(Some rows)
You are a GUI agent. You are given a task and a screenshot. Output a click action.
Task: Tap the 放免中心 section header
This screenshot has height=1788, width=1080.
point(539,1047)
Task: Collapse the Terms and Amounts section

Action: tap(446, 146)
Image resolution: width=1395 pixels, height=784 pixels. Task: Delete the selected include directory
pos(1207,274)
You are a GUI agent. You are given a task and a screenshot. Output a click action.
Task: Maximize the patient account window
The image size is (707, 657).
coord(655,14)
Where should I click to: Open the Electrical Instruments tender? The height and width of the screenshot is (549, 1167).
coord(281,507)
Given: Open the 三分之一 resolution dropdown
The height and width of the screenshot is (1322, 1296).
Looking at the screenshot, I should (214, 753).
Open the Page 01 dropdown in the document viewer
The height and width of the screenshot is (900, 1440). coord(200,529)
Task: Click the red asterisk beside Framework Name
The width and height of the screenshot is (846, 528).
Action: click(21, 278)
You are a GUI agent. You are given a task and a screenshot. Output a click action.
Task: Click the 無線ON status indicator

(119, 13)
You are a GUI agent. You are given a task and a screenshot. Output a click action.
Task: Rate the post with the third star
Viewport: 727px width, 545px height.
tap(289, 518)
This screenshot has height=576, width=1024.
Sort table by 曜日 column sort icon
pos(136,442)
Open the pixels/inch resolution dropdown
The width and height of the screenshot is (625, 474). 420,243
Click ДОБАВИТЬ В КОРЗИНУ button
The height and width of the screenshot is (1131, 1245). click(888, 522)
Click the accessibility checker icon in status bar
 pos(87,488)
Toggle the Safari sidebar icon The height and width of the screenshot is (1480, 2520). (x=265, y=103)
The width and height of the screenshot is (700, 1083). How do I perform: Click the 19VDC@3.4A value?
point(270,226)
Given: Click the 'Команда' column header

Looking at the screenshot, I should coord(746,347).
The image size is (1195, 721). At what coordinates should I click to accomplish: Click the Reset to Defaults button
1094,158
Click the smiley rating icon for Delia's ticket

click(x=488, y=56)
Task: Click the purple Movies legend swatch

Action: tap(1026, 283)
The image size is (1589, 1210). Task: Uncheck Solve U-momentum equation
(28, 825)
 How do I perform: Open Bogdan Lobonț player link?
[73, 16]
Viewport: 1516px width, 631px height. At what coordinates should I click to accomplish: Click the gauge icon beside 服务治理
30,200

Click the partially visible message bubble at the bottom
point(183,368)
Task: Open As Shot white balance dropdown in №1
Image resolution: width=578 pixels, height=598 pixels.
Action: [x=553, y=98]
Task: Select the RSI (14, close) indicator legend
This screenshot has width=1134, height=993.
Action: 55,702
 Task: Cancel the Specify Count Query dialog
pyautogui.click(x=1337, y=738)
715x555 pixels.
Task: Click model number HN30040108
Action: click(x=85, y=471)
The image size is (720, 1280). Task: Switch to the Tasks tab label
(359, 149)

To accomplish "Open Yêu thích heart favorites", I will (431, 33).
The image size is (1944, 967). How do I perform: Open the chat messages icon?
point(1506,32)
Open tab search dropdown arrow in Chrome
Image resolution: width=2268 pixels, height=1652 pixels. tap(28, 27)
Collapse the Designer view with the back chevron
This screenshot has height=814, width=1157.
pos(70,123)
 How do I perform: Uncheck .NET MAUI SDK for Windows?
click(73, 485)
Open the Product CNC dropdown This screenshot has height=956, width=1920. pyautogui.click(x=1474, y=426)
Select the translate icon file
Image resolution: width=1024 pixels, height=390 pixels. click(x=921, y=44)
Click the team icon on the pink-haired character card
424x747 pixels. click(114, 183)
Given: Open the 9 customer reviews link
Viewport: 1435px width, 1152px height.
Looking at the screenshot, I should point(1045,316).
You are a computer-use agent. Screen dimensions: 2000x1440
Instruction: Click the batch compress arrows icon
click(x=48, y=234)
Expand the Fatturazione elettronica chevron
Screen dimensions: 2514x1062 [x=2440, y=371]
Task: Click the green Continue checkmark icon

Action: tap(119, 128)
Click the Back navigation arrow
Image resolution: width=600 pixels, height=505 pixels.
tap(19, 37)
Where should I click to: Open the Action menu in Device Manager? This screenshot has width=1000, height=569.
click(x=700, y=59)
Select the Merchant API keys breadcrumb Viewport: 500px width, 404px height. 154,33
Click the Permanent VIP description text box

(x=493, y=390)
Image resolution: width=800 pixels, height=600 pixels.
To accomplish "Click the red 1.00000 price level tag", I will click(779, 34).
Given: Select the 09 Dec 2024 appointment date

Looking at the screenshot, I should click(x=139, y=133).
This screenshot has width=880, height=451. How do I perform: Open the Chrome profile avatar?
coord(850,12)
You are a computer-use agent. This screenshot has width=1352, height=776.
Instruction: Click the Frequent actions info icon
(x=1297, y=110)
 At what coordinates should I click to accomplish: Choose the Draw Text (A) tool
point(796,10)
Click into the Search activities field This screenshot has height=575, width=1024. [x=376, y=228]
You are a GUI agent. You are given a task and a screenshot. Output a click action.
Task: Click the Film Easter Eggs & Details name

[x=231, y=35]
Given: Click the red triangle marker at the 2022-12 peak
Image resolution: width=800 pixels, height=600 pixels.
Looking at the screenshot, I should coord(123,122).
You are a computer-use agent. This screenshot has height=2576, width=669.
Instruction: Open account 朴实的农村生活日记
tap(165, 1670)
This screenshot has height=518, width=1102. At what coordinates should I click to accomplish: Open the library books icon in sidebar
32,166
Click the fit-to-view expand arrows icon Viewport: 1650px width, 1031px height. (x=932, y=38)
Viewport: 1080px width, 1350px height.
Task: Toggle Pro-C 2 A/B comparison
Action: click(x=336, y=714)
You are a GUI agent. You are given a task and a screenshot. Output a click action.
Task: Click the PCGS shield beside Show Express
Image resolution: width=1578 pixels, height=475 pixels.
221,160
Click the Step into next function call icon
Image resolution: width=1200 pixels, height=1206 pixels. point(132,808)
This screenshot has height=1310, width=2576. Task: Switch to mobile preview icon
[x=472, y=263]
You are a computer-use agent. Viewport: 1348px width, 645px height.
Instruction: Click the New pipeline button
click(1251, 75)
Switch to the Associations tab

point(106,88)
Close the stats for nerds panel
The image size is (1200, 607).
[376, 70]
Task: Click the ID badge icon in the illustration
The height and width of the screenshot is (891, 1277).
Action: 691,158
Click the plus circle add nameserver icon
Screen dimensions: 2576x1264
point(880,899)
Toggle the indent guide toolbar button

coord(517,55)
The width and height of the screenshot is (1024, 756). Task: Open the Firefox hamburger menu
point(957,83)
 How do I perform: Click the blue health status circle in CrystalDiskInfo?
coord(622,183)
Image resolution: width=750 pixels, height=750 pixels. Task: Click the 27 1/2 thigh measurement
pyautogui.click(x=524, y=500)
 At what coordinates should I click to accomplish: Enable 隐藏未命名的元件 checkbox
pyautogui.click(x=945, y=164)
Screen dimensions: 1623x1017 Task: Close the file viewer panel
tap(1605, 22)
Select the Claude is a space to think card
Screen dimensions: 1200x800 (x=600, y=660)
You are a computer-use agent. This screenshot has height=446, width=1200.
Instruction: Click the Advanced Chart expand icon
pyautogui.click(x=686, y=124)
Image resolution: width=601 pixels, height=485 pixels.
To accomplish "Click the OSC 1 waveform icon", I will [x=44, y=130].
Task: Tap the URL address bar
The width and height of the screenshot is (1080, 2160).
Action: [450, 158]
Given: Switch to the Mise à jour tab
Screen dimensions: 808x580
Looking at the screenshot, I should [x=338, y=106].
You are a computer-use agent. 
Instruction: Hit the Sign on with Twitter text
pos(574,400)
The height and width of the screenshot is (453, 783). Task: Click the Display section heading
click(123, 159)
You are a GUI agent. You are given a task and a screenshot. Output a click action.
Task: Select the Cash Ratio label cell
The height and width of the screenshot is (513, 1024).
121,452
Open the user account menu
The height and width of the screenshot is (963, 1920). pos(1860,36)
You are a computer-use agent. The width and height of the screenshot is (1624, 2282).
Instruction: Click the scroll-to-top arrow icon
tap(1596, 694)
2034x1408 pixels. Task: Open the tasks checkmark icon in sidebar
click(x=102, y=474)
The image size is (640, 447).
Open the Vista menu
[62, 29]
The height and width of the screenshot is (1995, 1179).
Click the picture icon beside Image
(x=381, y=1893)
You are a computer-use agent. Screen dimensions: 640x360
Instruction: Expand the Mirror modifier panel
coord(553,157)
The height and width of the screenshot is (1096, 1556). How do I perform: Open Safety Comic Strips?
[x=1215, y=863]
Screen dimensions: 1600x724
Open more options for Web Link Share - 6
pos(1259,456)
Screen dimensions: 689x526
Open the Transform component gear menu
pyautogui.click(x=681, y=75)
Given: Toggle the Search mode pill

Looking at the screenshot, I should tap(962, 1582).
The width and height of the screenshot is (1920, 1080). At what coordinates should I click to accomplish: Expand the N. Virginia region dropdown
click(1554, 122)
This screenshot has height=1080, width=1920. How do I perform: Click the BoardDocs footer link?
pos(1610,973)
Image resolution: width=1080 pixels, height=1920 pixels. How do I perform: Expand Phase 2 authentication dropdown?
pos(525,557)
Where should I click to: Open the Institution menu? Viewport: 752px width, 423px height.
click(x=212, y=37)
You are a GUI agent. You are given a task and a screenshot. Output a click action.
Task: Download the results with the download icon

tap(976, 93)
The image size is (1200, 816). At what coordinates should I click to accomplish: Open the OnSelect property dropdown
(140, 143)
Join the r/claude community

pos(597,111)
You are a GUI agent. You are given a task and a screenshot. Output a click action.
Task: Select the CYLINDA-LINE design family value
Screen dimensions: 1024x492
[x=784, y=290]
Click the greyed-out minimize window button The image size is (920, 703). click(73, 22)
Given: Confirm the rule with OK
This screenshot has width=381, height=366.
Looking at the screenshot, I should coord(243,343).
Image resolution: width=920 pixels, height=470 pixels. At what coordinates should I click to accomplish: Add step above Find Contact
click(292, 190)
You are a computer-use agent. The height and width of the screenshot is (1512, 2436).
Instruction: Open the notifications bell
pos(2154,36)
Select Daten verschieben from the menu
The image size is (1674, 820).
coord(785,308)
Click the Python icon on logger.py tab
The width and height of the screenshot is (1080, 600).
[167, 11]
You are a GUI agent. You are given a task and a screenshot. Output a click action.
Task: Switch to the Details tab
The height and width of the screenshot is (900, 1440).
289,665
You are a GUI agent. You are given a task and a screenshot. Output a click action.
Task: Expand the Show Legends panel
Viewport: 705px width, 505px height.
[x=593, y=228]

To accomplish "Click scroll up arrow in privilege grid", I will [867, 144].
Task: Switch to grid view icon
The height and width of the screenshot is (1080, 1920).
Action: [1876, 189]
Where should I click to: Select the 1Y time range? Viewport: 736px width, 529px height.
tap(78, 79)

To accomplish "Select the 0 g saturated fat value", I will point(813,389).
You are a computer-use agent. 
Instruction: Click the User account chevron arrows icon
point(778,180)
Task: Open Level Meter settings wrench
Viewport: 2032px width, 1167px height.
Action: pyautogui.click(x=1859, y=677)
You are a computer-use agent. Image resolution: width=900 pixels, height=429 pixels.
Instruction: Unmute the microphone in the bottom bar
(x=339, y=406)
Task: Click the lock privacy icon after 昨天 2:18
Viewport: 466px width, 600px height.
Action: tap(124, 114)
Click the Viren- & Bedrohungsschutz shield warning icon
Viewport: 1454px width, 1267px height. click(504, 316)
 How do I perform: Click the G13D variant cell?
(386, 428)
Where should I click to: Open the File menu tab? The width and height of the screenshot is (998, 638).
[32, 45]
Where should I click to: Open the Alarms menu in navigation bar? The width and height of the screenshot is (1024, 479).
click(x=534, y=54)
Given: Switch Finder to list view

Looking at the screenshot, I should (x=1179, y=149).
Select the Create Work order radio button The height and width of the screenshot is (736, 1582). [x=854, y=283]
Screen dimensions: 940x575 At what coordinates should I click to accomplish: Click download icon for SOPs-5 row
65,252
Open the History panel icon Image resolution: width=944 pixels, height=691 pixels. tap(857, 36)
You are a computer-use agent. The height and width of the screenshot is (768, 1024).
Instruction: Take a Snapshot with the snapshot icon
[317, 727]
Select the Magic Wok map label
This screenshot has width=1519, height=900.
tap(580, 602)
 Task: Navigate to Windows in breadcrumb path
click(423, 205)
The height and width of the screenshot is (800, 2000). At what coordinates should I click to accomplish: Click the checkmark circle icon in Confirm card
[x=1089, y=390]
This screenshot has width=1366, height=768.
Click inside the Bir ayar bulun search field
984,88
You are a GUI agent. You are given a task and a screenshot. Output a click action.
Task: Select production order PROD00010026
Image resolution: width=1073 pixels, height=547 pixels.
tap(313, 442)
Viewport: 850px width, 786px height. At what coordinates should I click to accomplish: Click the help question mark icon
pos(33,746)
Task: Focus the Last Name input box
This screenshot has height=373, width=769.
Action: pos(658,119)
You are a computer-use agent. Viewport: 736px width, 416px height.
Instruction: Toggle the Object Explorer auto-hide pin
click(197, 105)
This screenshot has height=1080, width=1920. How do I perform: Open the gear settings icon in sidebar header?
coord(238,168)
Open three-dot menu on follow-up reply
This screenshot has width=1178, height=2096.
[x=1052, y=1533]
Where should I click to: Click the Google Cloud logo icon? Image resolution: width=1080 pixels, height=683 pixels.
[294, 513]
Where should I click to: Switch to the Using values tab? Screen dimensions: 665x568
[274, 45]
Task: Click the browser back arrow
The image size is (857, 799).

Instruction - Starting at the beginning of the rows and stopping after the line that contains "coord(655,14)", output those lines as a Markdown table with the columns No. and Line. Number each line and leave out blank lines.

Result of this task -
| No. | Line |
|---|---|
| 1 | You are a GUI agent. You are given a task and a screenshot. Output a click action. |
| 2 | Task: Tap the 放免中心 section header |
| 3 | This screenshot has height=1788, width=1080. |
| 4 | point(539,1047) |
| 5 | Task: Collapse the Terms and Amounts section |
| 6 | Action: tap(446, 146) |
| 7 | Image resolution: width=1395 pixels, height=784 pixels. Task: Delete the selected include directory |
| 8 | pos(1207,274) |
| 9 | You are a GUI agent. You are given a task and a screenshot. Output a click action. |
| 10 | Task: Maximize the patient account window |
| 11 | The image size is (707, 657). |
| 12 | coord(655,14) |